- Highway 112 highlighted in red

Route information
- Maintained by the Ministry of Transportation of Ontario
- Length: 19.6 km (12.2 mi)
- Existed: 1953–present

Major junctions
- South end: Highway 11 near Tarzwell
- Highway 564 Highway 650 – Dane, Adam's Mine
- North end: Highway 66 near Kirkland Lake

Location
- Country: Canada
- Province: Ontario
- Divisions: Timiskaming District

Highway system
- Ontario provincial highways; Current; Former; 400-series;
| ← Highway 108 |  | → Highway 115 |
Former provincial highways
| ← Highway 111 |  | Highway 114 → |

= Ontario Highway 112 =

Ontario provincial highway

King's Highway 112, commonly referred to as Highway 112, is a provincially maintained highway in the northern portion of the Canadian province of Ontario.
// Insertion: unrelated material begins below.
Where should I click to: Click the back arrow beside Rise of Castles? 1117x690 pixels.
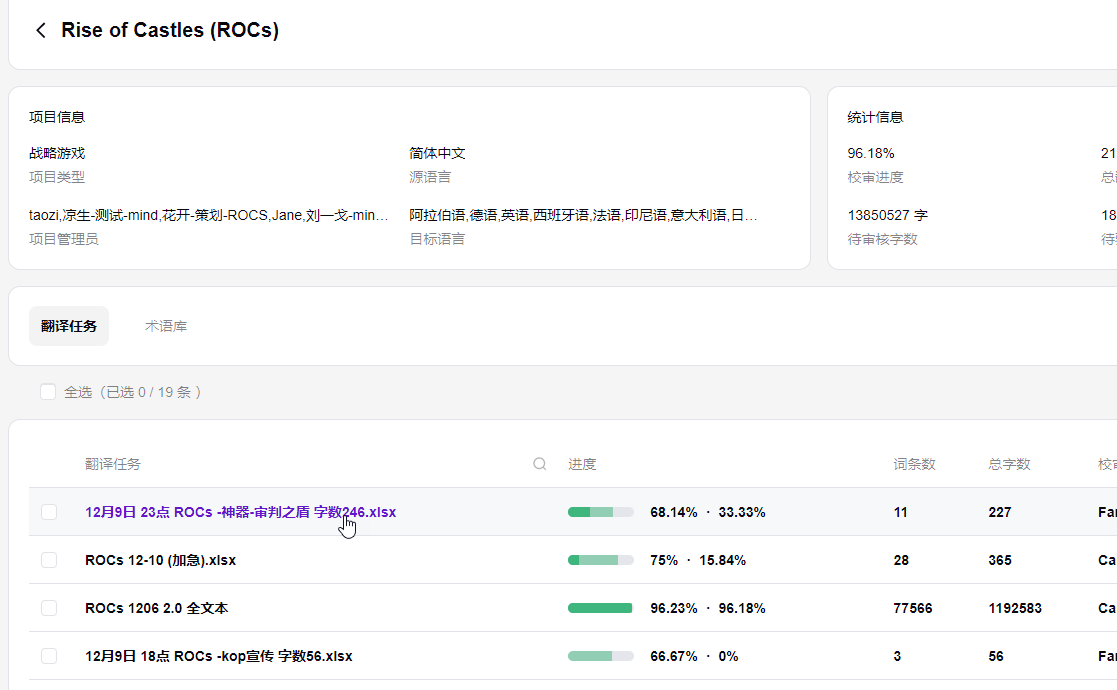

Formerly part of the Ferguson Highway, the route was designated with its own number in 1953, prior to which it formed a part of Highway 11. It travels east of the current Highway 11, around Round Lake and through Dane before ending at Highway 66 southwest of Kirkland Lake.

== Route description ==
Highway 112 begins in the south at Highway 11, 3.4 km south of Tarzwell, north of which it passes along the eastern shoreline of Round Lake. Travelling alongside but out of site of a railway line, the highway continues north to Dame, meeting the eastern terminus of Secondary Highway 650. The route winds north, crossing the railway line before ending at Highway 66, part of the Trans-Canada Highway, between Swastika and Chaput Hughes, southwest of the primary urban area of Kirkland Lake. The route is 19.8 km long, and is situated entirely within Timiskaming District.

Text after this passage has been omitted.